DATA SHOWN —
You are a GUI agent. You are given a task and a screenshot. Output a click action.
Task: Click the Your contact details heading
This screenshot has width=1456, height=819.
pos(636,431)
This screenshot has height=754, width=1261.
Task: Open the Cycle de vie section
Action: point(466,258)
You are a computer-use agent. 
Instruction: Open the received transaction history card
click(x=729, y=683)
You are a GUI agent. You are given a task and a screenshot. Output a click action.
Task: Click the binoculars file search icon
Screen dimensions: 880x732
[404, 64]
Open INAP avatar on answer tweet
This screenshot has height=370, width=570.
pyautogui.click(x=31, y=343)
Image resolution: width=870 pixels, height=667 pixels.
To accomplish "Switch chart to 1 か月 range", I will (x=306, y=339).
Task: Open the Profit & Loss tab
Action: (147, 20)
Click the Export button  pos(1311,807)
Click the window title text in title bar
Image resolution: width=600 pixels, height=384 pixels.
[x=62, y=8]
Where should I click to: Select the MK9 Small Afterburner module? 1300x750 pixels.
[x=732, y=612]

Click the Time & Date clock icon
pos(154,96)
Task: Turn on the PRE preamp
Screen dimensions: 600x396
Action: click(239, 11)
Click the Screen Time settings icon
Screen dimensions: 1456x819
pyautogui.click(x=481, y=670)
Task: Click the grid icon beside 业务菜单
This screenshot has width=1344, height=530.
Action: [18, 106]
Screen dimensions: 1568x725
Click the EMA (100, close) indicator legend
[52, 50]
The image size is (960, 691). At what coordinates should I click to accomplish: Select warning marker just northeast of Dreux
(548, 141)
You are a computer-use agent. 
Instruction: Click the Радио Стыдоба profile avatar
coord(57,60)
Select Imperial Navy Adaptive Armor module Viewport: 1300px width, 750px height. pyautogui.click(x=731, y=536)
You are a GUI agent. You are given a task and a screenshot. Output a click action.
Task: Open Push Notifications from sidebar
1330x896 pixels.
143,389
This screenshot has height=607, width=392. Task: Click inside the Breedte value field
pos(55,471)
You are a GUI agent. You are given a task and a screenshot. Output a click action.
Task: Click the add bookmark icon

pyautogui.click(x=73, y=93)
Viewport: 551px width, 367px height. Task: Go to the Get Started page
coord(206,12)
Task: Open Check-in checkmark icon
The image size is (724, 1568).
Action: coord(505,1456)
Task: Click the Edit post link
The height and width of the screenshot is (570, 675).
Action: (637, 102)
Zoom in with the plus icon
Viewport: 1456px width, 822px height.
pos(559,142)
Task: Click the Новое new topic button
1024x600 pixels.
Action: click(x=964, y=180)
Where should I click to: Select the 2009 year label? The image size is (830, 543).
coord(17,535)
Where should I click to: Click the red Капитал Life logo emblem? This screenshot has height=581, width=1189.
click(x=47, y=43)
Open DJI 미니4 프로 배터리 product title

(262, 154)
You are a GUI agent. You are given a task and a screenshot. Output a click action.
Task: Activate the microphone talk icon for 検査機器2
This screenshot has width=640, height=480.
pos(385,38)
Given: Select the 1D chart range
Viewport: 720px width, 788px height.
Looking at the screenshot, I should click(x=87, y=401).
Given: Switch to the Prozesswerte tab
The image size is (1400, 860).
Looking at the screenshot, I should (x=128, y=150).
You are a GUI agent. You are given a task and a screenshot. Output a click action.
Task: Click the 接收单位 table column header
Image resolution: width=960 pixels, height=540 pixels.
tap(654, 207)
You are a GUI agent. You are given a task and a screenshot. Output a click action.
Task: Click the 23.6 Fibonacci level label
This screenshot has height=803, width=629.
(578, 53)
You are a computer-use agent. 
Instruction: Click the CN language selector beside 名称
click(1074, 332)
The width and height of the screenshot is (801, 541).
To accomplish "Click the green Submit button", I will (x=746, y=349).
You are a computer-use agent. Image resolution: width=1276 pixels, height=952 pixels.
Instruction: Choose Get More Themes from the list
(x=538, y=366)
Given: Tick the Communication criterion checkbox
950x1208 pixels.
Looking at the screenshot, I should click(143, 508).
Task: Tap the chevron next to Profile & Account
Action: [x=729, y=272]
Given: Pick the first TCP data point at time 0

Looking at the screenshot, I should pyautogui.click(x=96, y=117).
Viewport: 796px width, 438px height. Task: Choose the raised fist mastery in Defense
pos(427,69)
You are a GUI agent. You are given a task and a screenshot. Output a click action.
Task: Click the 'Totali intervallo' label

INSTRUCTIONS FOR THE TASK —
Print, please, the lines from the first line of the material through the line that contains "Task: Click the Your contact details heading", exactly as written and with nothing added.

EXERCISE SOLUTION —
You are a GUI agent. You are given a task and a screenshot. Output a click action.
Task: Click the Your contact details heading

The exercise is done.